An Otago Regional Council (ORC) report has warned that the frequency and magnitude of flood hazards in the Glenorchy area remains ever present as a serious risk that must be addressed through practical district planning.

The report "Natural Hazards at Glenorchy" has been prepared to facilitate and inform decision-making and the management of the community's exposure to natural hazards. It will be presented to the Queenstown-Lakes District Council and local residents.

It is based on previous technical investigations and identifies each hazard and its implications for the local community.

The chairman of the ORC's engineering and hazards committee, Cr Stephen Woodhead, said the November 1999 flood event at Glenorchy raised public awareness of the area's susceptibility to natural hazards.
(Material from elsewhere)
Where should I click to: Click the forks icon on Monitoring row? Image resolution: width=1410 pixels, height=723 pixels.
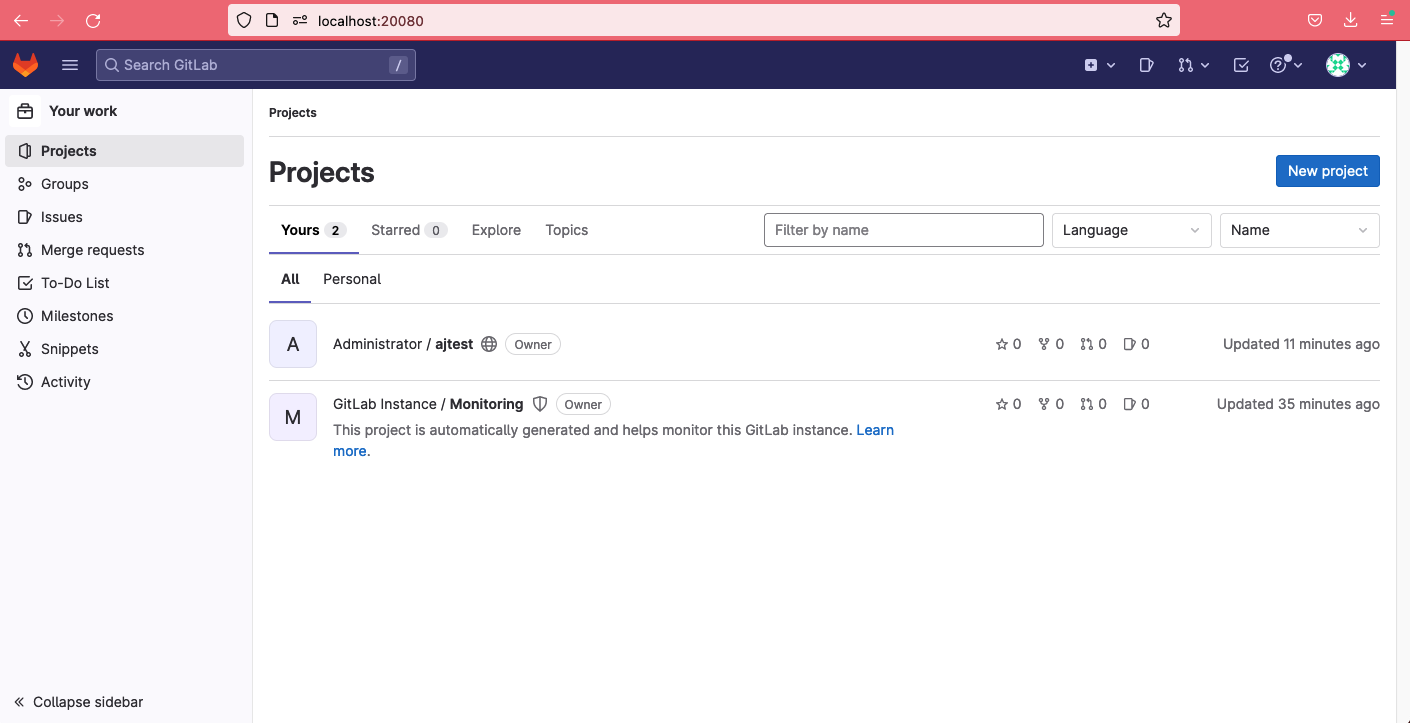[x=1044, y=404]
""The high level of both direct and indirect hazard exposure experienced by the Glenorchy community is amplified by the pressure for new development and increased tourism ventures operating from the township," Cr Woodhead said.

The report says the frequency and magnitude of flood hazards is likely to increase because of predicted changes in rainfall patterns as a result of climate change.

It warns this will lead to an increase in the susceptibility, and ultimately the risk, to the Glenorchy community, and adds that additional land use intensification or development in hazard-prone locations would heighten this risk.

The ORC's director of environmental engineering and natural hazards, Gavin Palmer, said the continued growth of the Rees River delta into the head of Lake Wakatipu was raising the river bed adjacent to Glenorchy, which in the longer-term would assist in the river's realignment during a flood.

The report says the flood hazards posing a direct threat to the community come from Lake Wakatipu, the Rees River, the Buckler Burn and the Bible Stream.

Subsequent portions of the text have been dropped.